▶ _What to produce_: Can you write out the whole listing exactly?
--- Dataset ---
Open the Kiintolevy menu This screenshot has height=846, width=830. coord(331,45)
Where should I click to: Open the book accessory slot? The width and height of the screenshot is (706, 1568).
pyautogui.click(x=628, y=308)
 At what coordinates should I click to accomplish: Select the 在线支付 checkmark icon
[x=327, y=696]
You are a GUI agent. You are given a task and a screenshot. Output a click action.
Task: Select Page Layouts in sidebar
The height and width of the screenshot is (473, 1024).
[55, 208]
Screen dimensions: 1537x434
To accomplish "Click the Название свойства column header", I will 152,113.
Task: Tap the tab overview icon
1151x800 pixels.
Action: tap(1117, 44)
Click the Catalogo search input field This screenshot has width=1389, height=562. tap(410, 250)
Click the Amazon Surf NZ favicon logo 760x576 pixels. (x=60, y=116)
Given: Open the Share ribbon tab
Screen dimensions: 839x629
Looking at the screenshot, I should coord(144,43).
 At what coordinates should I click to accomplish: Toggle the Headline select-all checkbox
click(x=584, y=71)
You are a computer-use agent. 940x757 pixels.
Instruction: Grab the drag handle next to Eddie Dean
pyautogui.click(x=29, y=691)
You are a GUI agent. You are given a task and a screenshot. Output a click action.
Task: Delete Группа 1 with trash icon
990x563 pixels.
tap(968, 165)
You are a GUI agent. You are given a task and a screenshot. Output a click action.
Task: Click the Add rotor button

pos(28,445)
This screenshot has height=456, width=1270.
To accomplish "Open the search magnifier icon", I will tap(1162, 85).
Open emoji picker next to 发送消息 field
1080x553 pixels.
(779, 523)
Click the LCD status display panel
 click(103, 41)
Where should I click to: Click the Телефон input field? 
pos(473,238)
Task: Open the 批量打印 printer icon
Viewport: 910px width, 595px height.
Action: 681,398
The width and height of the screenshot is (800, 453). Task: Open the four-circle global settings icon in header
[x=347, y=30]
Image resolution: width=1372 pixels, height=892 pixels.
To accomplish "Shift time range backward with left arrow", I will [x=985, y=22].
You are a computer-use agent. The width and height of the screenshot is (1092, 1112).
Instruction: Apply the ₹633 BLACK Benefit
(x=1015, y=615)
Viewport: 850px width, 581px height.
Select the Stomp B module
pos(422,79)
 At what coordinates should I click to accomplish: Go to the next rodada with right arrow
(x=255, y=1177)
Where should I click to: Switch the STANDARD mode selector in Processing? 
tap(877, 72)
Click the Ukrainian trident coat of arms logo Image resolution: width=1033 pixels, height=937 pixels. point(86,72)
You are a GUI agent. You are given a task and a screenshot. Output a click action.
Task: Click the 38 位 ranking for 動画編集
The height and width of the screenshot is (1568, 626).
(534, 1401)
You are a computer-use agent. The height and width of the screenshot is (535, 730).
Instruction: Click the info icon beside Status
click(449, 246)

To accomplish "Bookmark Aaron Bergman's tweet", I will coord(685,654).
---
▶ _Solution to this exercise_:
Open the Kiintolevy menu This screenshot has height=846, width=830. coord(331,45)
Where should I click to: Open the book accessory slot? The width and height of the screenshot is (706, 1568).
pyautogui.click(x=628, y=308)
 At what coordinates should I click to accomplish: Select the 在线支付 checkmark icon
[x=327, y=696]
You are a GUI agent. You are given a task and a screenshot. Output a click action.
Task: Select Page Layouts in sidebar
The height and width of the screenshot is (473, 1024).
[55, 208]
Screen dimensions: 1537x434
To accomplish "Click the Название свойства column header", I will 152,113.
Task: Tap the tab overview icon
1151x800 pixels.
Action: tap(1117, 44)
Click the Catalogo search input field This screenshot has width=1389, height=562. tap(410, 250)
Click the Amazon Surf NZ favicon logo 760x576 pixels. (x=60, y=116)
Given: Open the Share ribbon tab
Screen dimensions: 839x629
Looking at the screenshot, I should coord(144,43).
 At what coordinates should I click to accomplish: Toggle the Headline select-all checkbox
click(x=584, y=71)
You are a computer-use agent. 940x757 pixels.
Instruction: Grab the drag handle next to Eddie Dean
pyautogui.click(x=29, y=691)
You are a GUI agent. You are given a task and a screenshot. Output a click action.
Task: Delete Группа 1 with trash icon
990x563 pixels.
tap(968, 165)
You are a GUI agent. You are given a task and a screenshot. Output a click action.
Task: Click the Add rotor button

pos(28,445)
This screenshot has height=456, width=1270.
To accomplish "Open the search magnifier icon", I will tap(1162, 85).
Open emoji picker next to 发送消息 field
1080x553 pixels.
(779, 523)
Click the LCD status display panel
 click(103, 41)
Where should I click to: Click the Телефон input field? 
pos(473,238)
Task: Open the 批量打印 printer icon
Viewport: 910px width, 595px height.
Action: 681,398
The width and height of the screenshot is (800, 453). Task: Open the four-circle global settings icon in header
[x=347, y=30]
Image resolution: width=1372 pixels, height=892 pixels.
To accomplish "Shift time range backward with left arrow", I will [x=985, y=22].
You are a computer-use agent. The width and height of the screenshot is (1092, 1112).
Instruction: Apply the ₹633 BLACK Benefit
(x=1015, y=615)
Viewport: 850px width, 581px height.
Select the Stomp B module
pos(422,79)
 At what coordinates should I click to accomplish: Go to the next rodada with right arrow
(x=255, y=1177)
Where should I click to: Switch the STANDARD mode selector in Processing? 
tap(877, 72)
Click the Ukrainian trident coat of arms logo Image resolution: width=1033 pixels, height=937 pixels. point(86,72)
You are a GUI agent. You are given a task and a screenshot. Output a click action.
Task: Click the 38 位 ranking for 動画編集
The height and width of the screenshot is (1568, 626).
(534, 1401)
You are a computer-use agent. The height and width of the screenshot is (535, 730).
Instruction: Click the info icon beside Status
click(449, 246)

To accomplish "Bookmark Aaron Bergman's tweet", I will coord(685,654).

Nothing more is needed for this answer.